PROMPT:
Print, please, exactly the lines from the one with "You are a computer-use" through the final line of the data below, with both ends included and the pictures left out.

Stored data entries:

--------------------

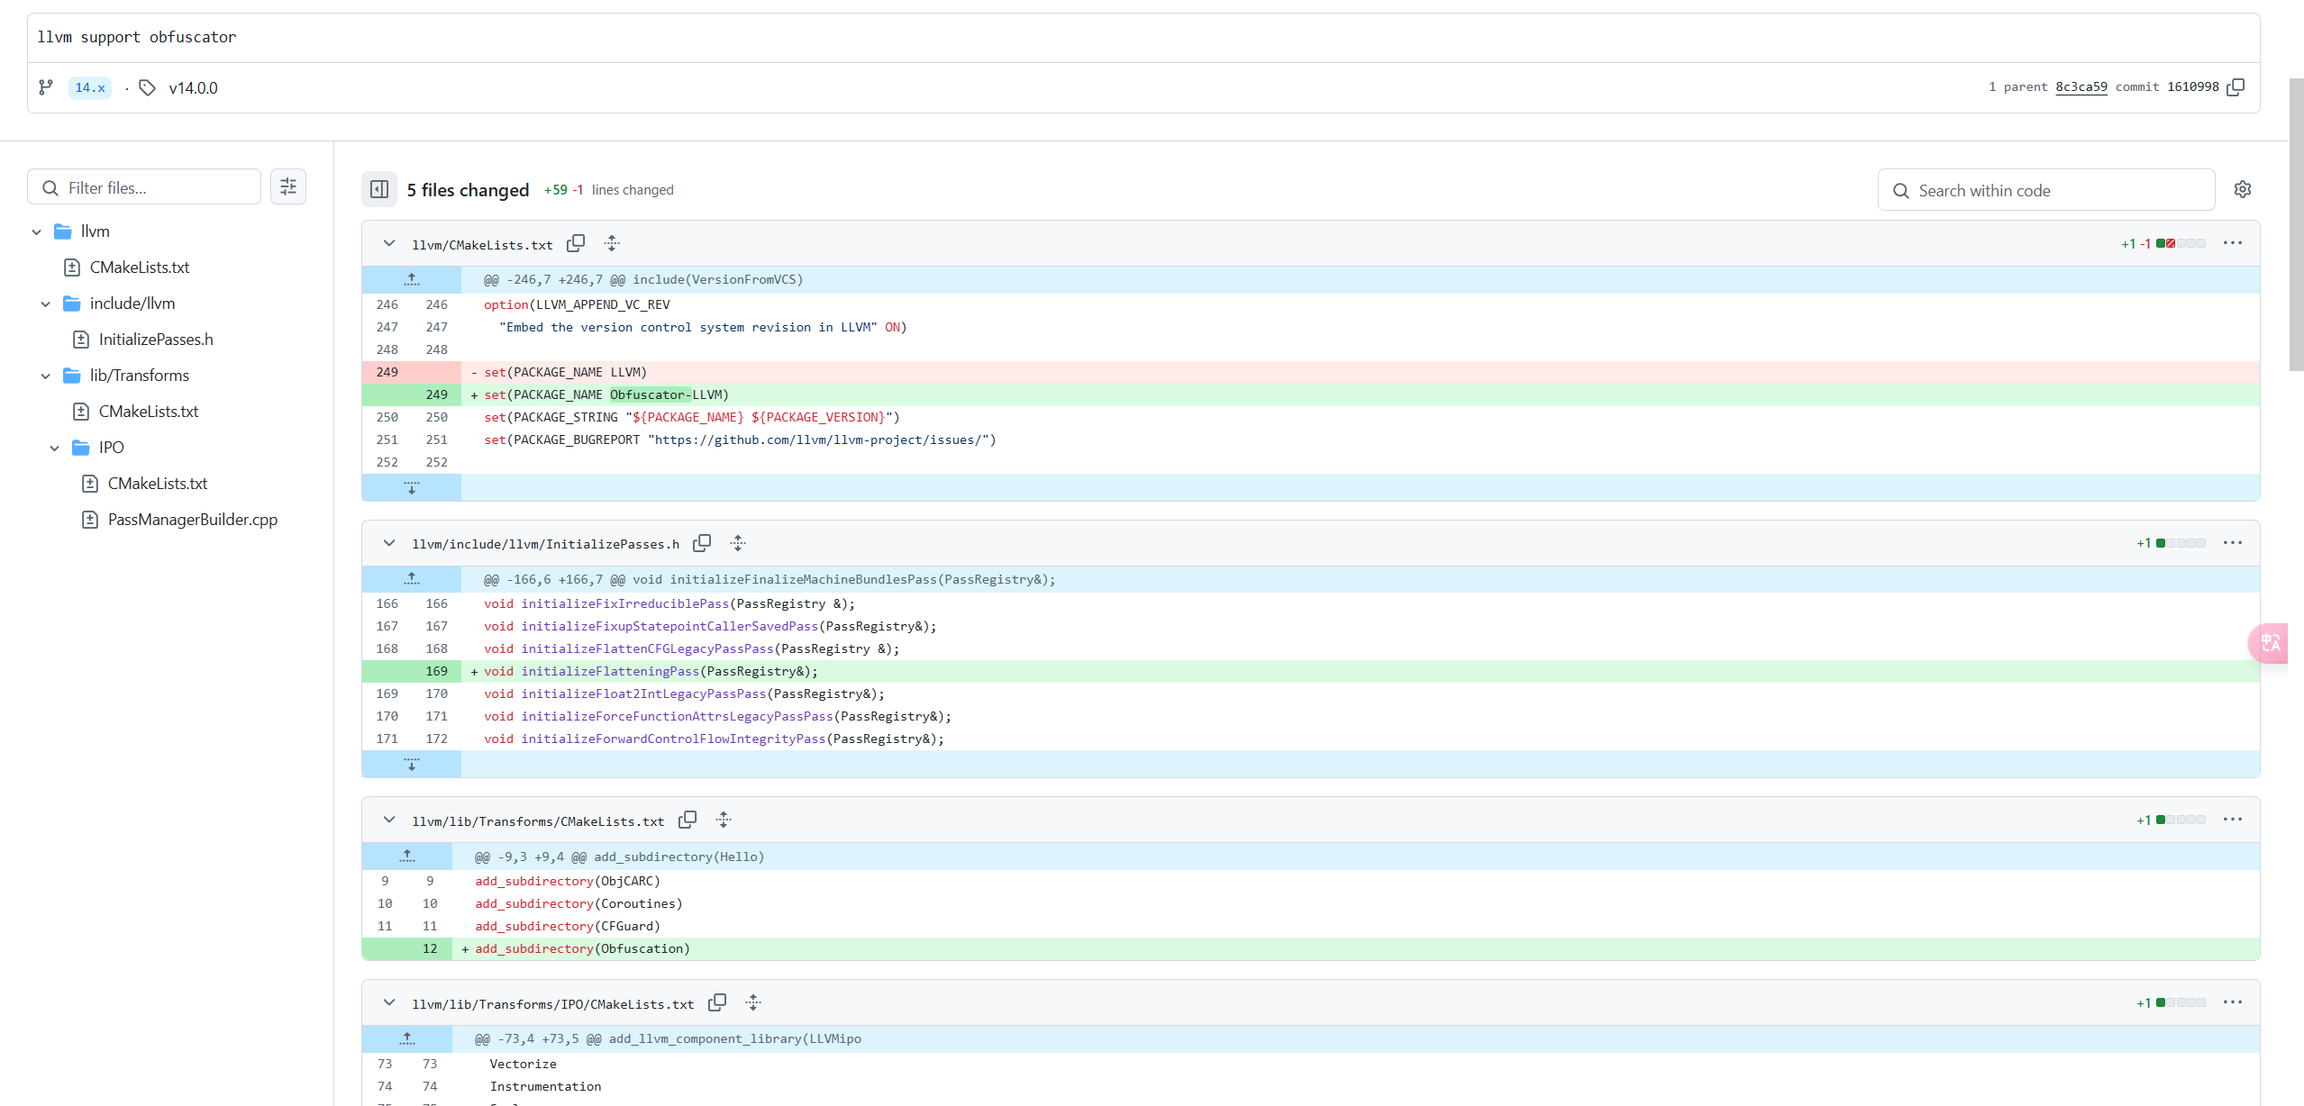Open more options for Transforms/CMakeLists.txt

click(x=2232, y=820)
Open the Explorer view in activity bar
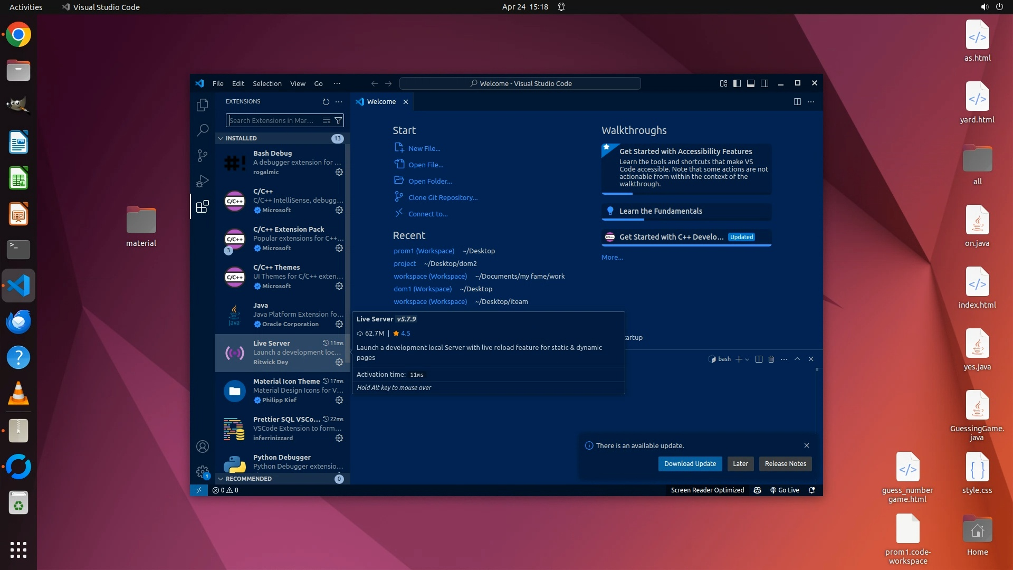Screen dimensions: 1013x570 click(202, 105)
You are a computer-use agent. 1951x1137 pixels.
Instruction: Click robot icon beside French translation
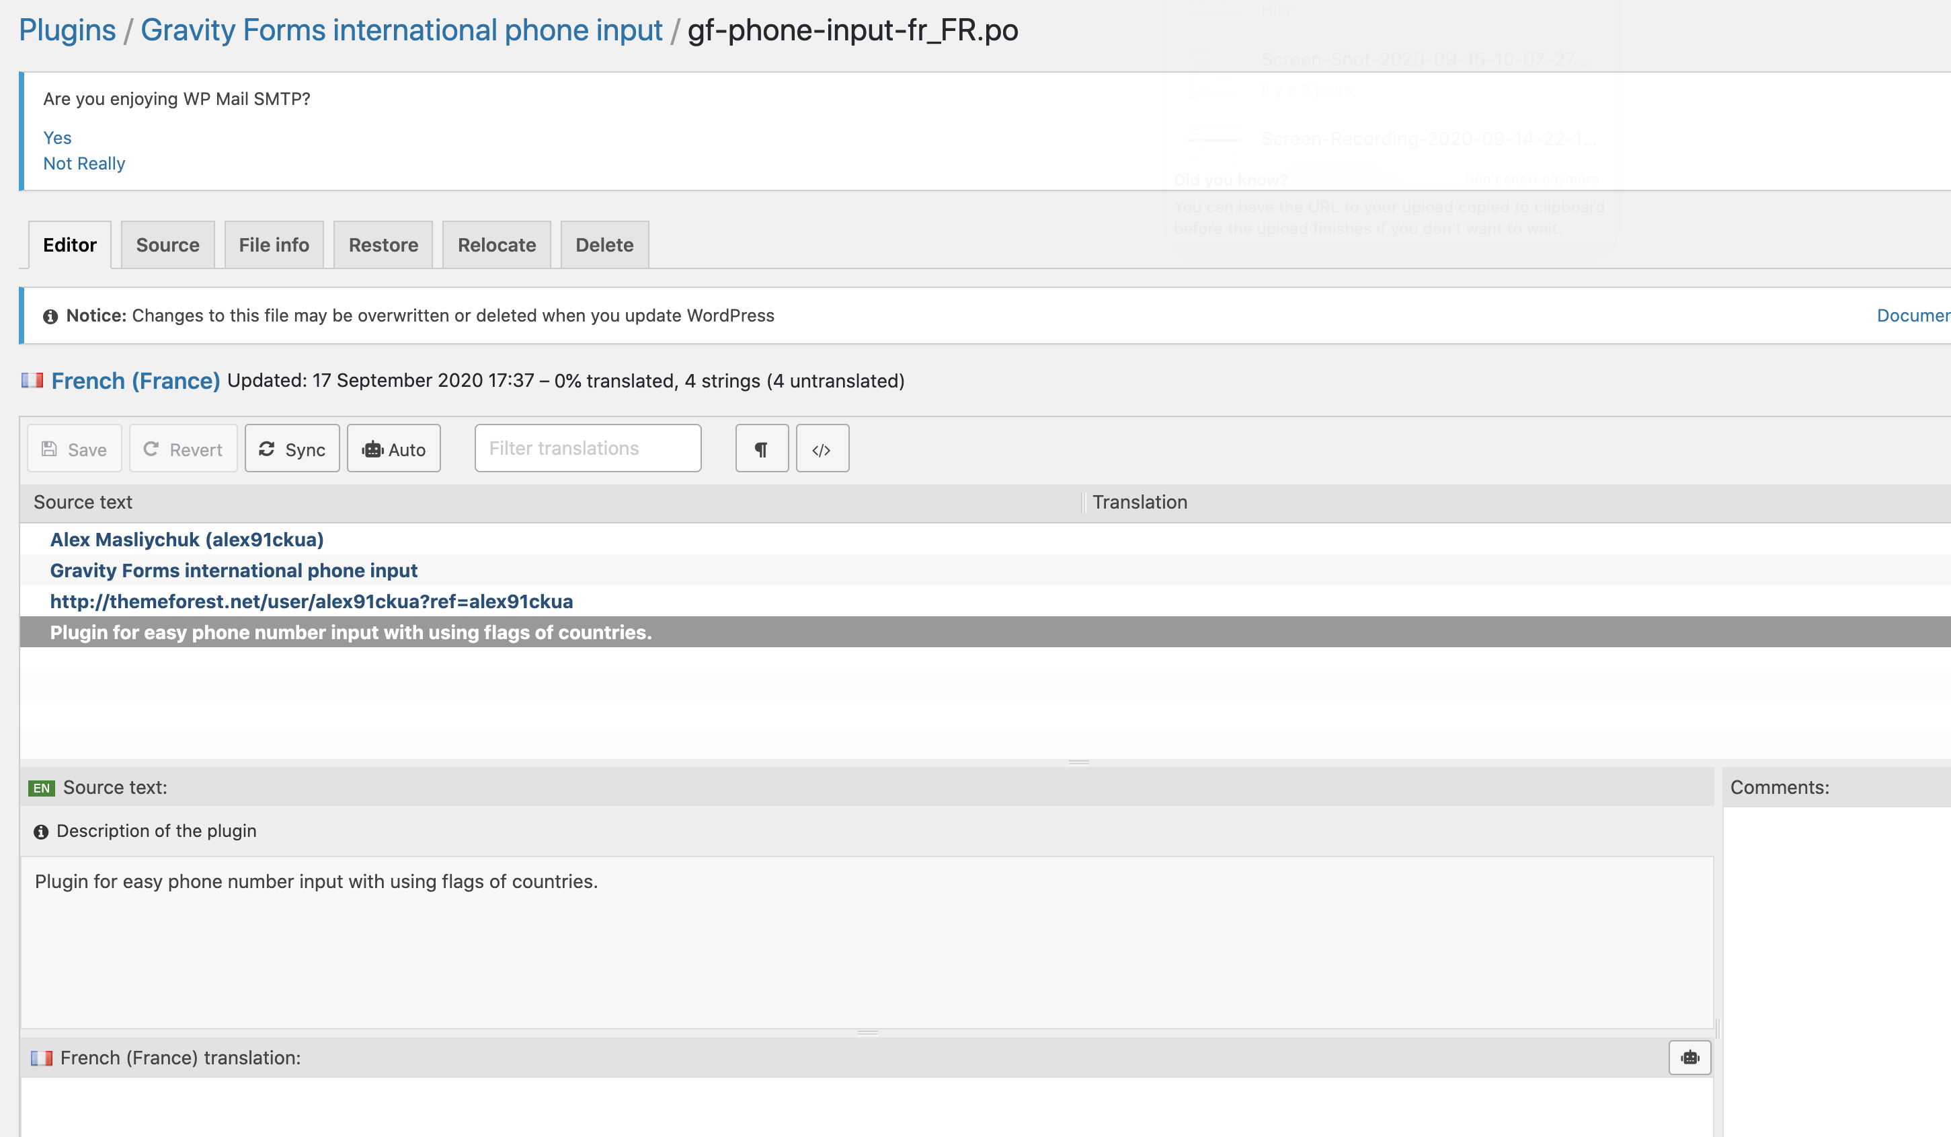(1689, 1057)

--------------------

TASK RESPONSE:
You are a computer-use agent. 1951x1137 pixels.
Instruction: Click robot icon beside French translation
(1689, 1057)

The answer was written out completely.